Indeed, the colonial legacy present within the discourse of children’s rights needs to be challenged  in a multiplicity of ways, from the development and implementation of the international legal framework, to the teaching of children’s rights, to the removing of barriers to scholars from the Global South to participating in the discourse. Such factors manifest as Hokusai’s wave, a wave that suppresses, prevents, and subsequently perpetuates the dominance of imperialist approaches to children’s rights, knowledge and reform.

***

The second publication is a book chapter which analyses how international law seeks to prevent the sexual exploitation and abuse of children, and appears in the fourth edition of Professor Trevor Buck’s International Child Law Routledge text, edited by Dr Rajnaara Akhtar and Dr Conrad Nyamutata of De Montfort Law School. The book examines the rights of the child using the global framework of the UNCRC. Through examining both public and private international legal aspects, this interdisciplinary text promotes a holistic understanding of the ongoing development of child law, children’s rights, and the protection of the child. Chapter 8 of the International Child Law text (‘Sexual Exploitation’) acknowledges that the sexual abuse and exploitation of children has occurred throughout human history but did not emerge upon the international agenda until the 1990s. The chapter grapples with the issue of definitions, as the expansion of the discourse since the turn of the twenty-first century has arguably rendered any definition of ‘child sexual exploitation’ as vague and ambiguous. The fact remains that international law does not offer a distinct definition of the sexual exploitation, but the international legal apparatus has sought to address this through the adoption of the Optional Protocol to the Convention on the Rights of the Child on the sale of children, child prostitution and child pornography (OPSC). The chapter on sexual exploitation in previous editions had mentioned trafficking, but not explicitly addressed the Trafficking Protocol and its role in combatting the sexual exploitation of children. Although trafficking is frequently perceived as synonymous with commercial sex work or ‘sexual enslavement’, this is not the case. The issue of quantification of the issues and the profits rendered from the sexual exploitation of children are touched upon, as they shape and inform the international action of global bodies that have a mandate to combat child sexual exploitation, such as The United Nations and the Group of 7 (formerly G8). The key difference between global and regional mandates is that regional ones ordinarily involve localized action. Examples of regional instruments include the Organisation of African Unity’s (OAU) African Charter on the Rights and Welfare of the Child and the South Asian Association for Regional Co-operation (SAARC) Convention on Preventing and Combating Trafficking in Women and Children for Prostitution.

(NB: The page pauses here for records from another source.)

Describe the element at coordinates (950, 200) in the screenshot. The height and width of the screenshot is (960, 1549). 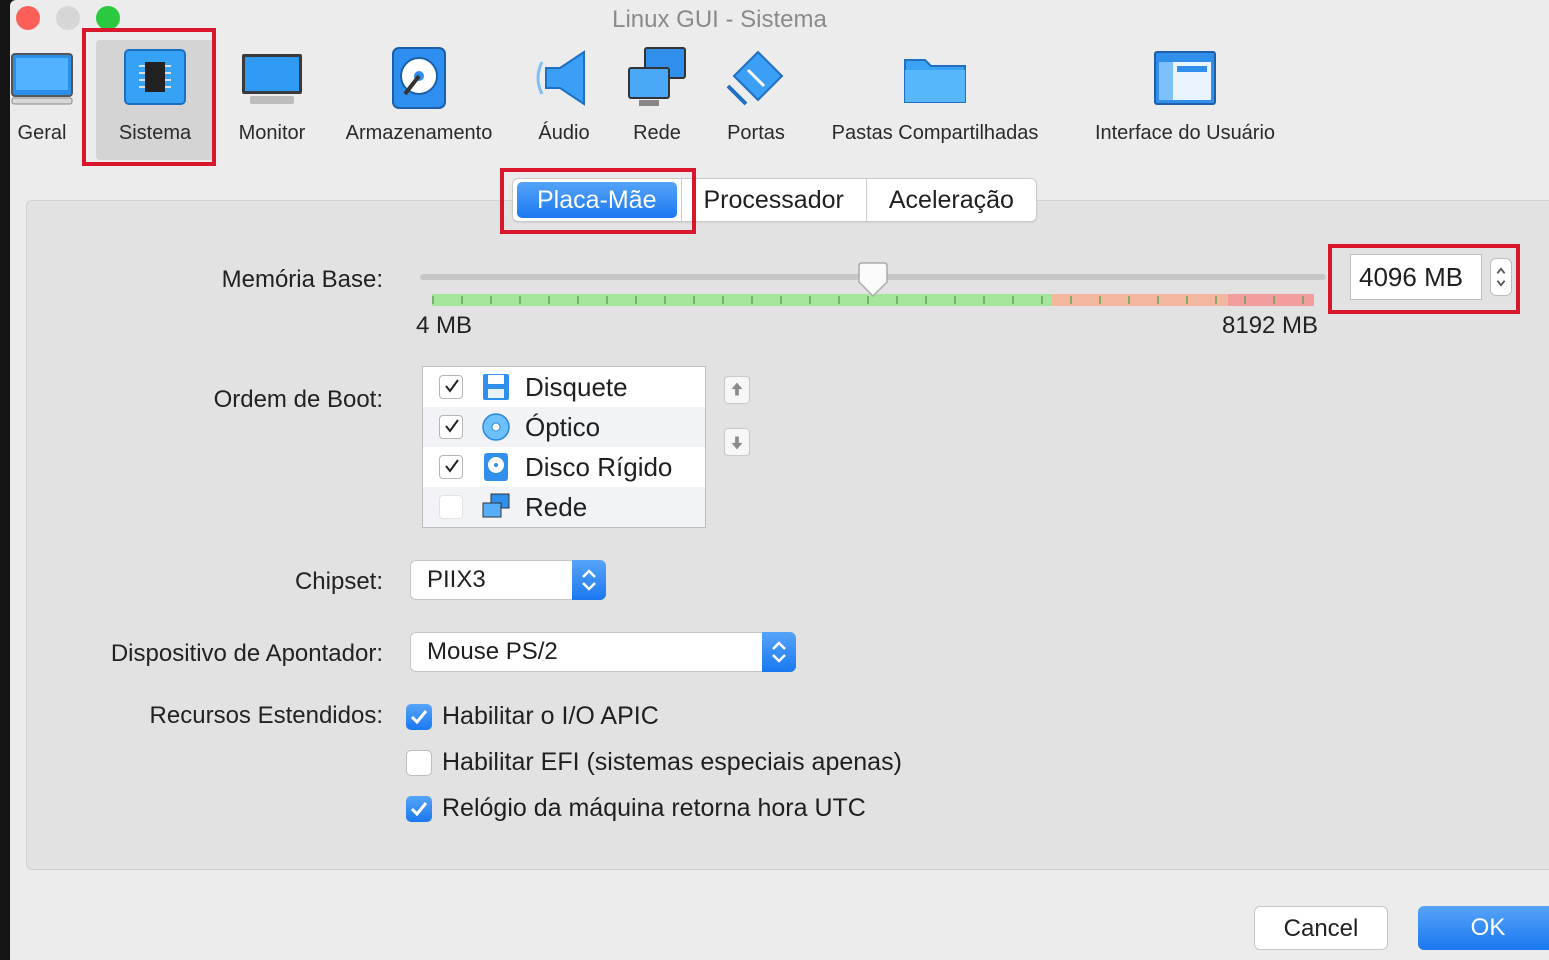
I see `tab-aceleracao: Aceleração` at that location. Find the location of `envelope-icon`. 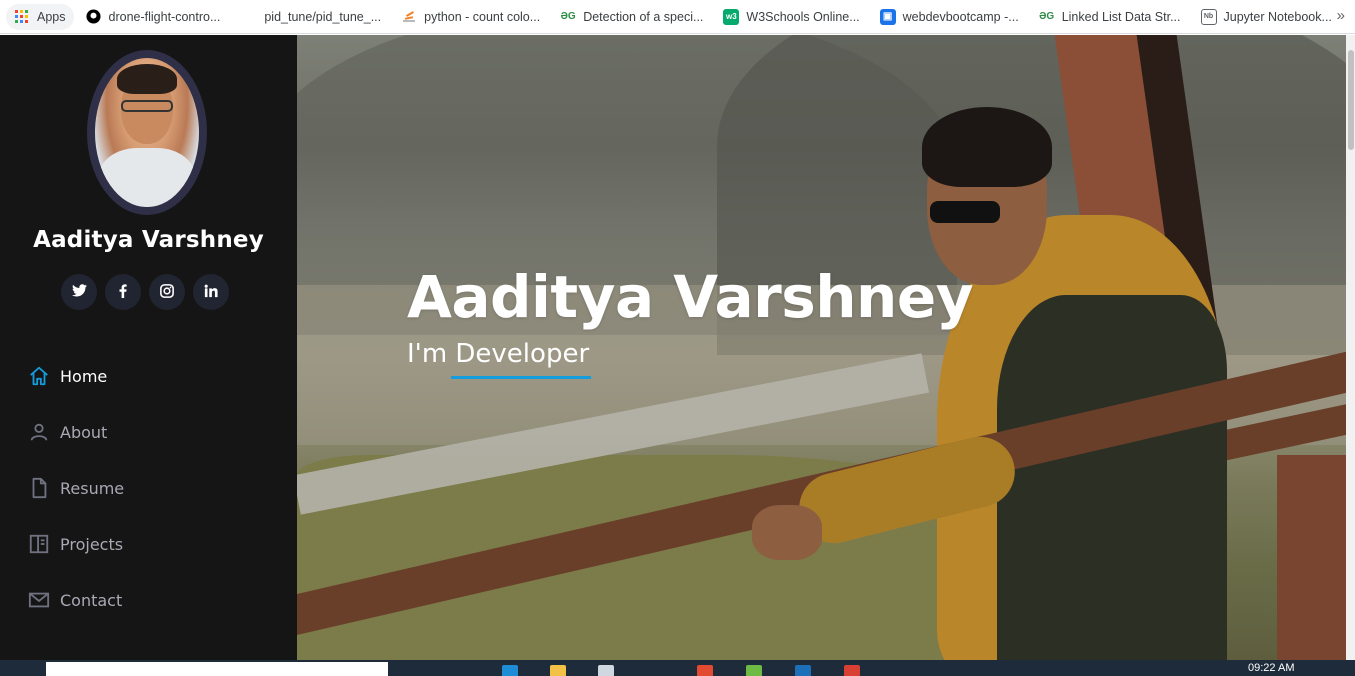

envelope-icon is located at coordinates (39, 600).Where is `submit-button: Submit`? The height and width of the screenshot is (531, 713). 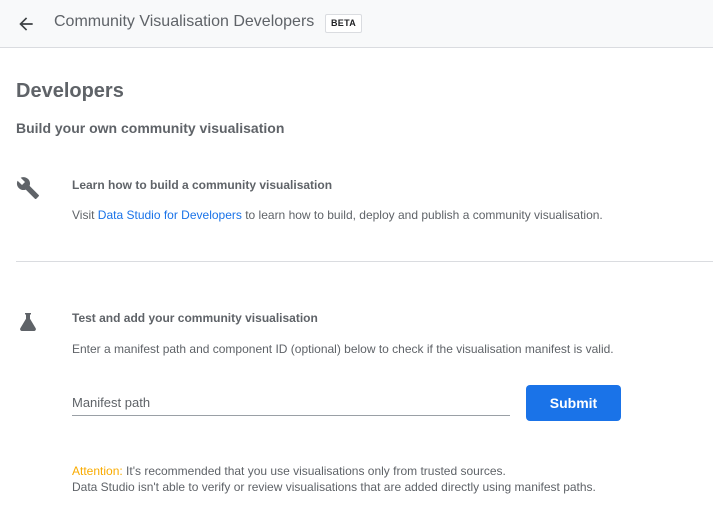
submit-button: Submit is located at coordinates (574, 403).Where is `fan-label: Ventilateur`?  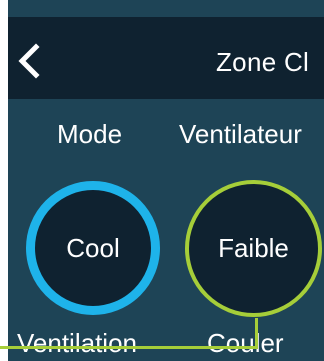 fan-label: Ventilateur is located at coordinates (240, 134).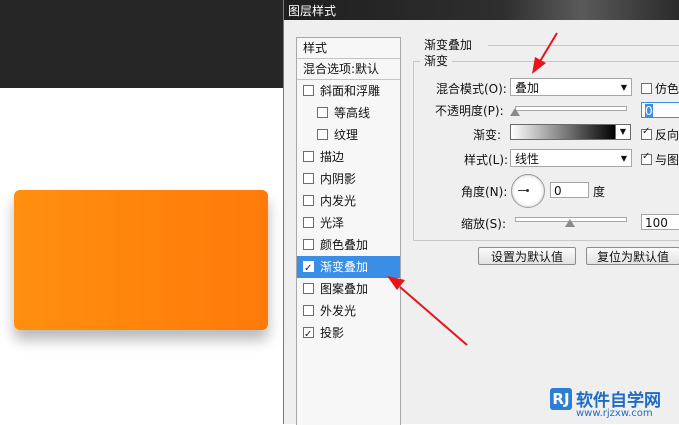  I want to click on arrow-to-blend-mode, so click(545, 53).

The chapter finds resonance with the journal article above, through highlighting that the discourse of child sexual exploitation ‘is produced by and reproduced by the dominant discourse of childhood in the West, and more specifically, a discourse of female childhood in which female sexuality is constructed within a sexual double standard’. This analysis coincides with the fact that the most active geopolitical region seeking to combat child sexual exploitation is Europe. Moreover, this chapter sought to introduce the emerging critical scholarship upon the issue of ‘modern slavery’ and challenge the assertion of the previous edition that ‘trafficking … has become a modern-day slave trade’.